Никита Авдеевич почти не слышал его. Хотелось завыть от отчаяния и биться головой об стенку, чтобы вытряхнуть из черепа сводившие с ума мысли. Обошли, обошли его злыдни, со всех сторон обложили, будто волка травят, и куда ни кинься, всюду погибель! Из-под носа у него человечков воруют и навек заставляют умолкнуть, а теперь и в собственном доме завелся помощничек старухи с косой. Да что в доме — в святая святых! А он и не углядел, старый дуралей! Кому теперь верить, на кого положиться?

— Веди сюда Петруху-татарчонка! — глухо приказал Бухвостов.

— Чего? — не понял стрелец.

— Антипа! — зло гаркнул дьяк. — Тащи татарина сюда, живо!

Горбун бросился выполнять приказание Когда хозяин в таком гневе, лучше не медлить и не перечить, какими бы дурными и странными ни казались его распоряжения. И зачем ему сейчас Рифат?

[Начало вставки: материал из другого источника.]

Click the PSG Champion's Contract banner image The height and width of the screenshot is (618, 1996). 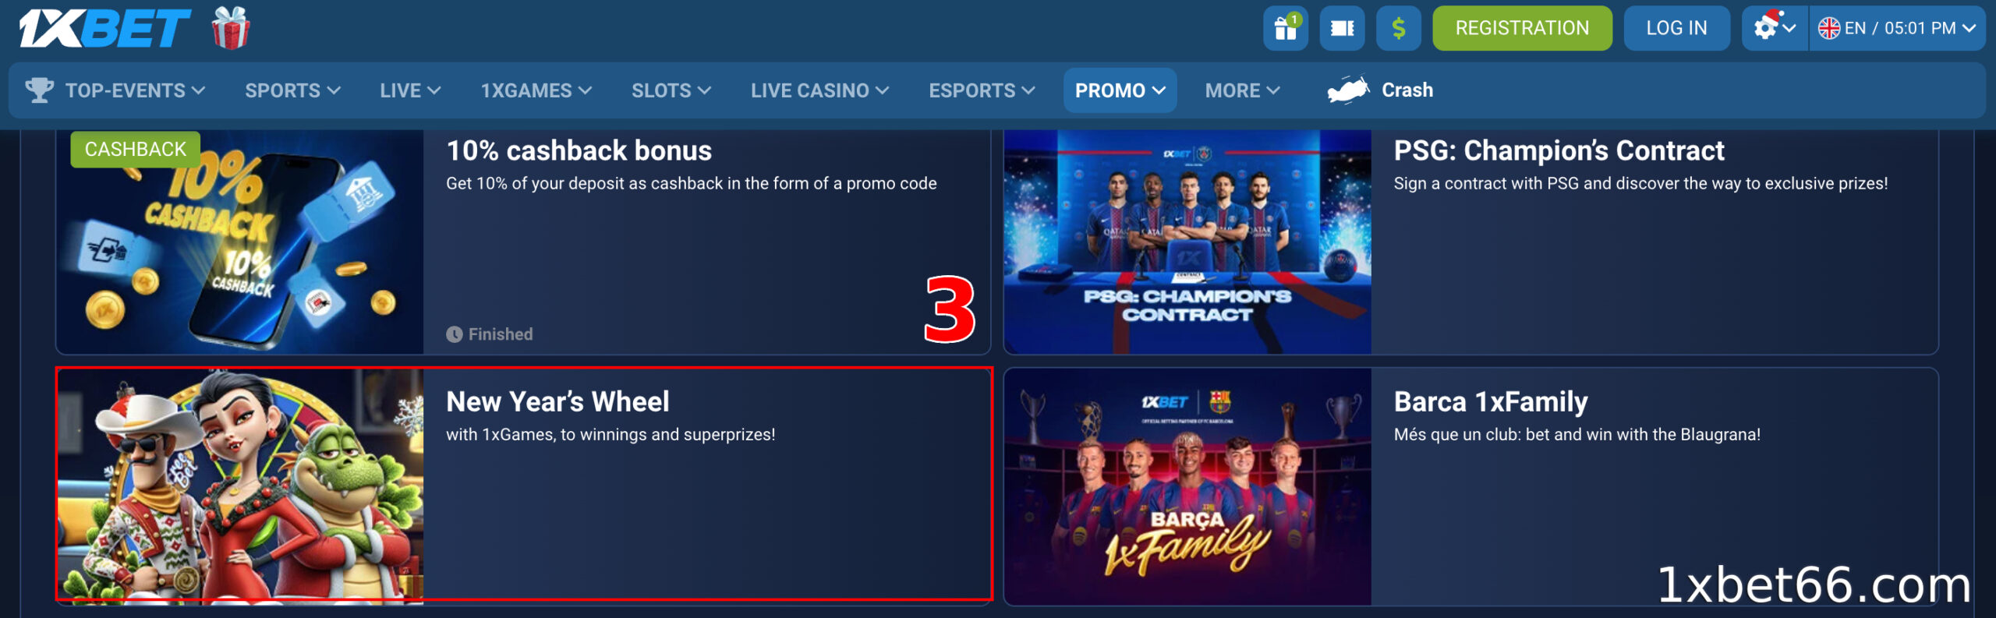pos(1187,242)
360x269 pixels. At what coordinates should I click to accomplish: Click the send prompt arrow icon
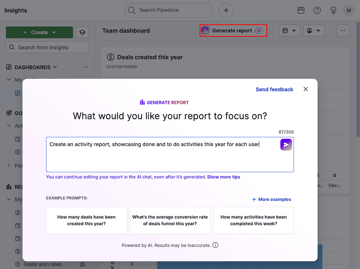286,144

— Цепь-то можете снять, — не оборачиваясь, сказал Никита Авдеевич. — Никуда он теперича не убежит.

В коридоре раздались торопливые шаги, и в комнату вошел молодой мурза. Увидев лежавшего на лавке покойника, он слегка вздрогнул. Игравшая у него на губах улыбка исчезла.

— Видишь? — вздохнул дьяк.

Крестник молчал, не зная, что ответить. Минуту назад он сидел в пронизанной солнечными лучами горнице за веселым столом, принимал подарки и поздравления, украдкой поглядывая на Любашу, и вдруг…

— Отравили его. — Никита Авдеевич хмуро кивнул на тело Демидова. — В похлебку зелье сыпанули.

— Зачем? — наконец разлепил губы Рифат.

— А чтобы молчал, — горько усмехнулся дьяк и вдруг схватил молодого человека за плечо. Жарко задышал в самое ухо, щекоча бородой: — Тебе только, Петруха, верю! Как самому себе. Враг в доме! Глаз не смыкай, не пей, не ешь, а найди!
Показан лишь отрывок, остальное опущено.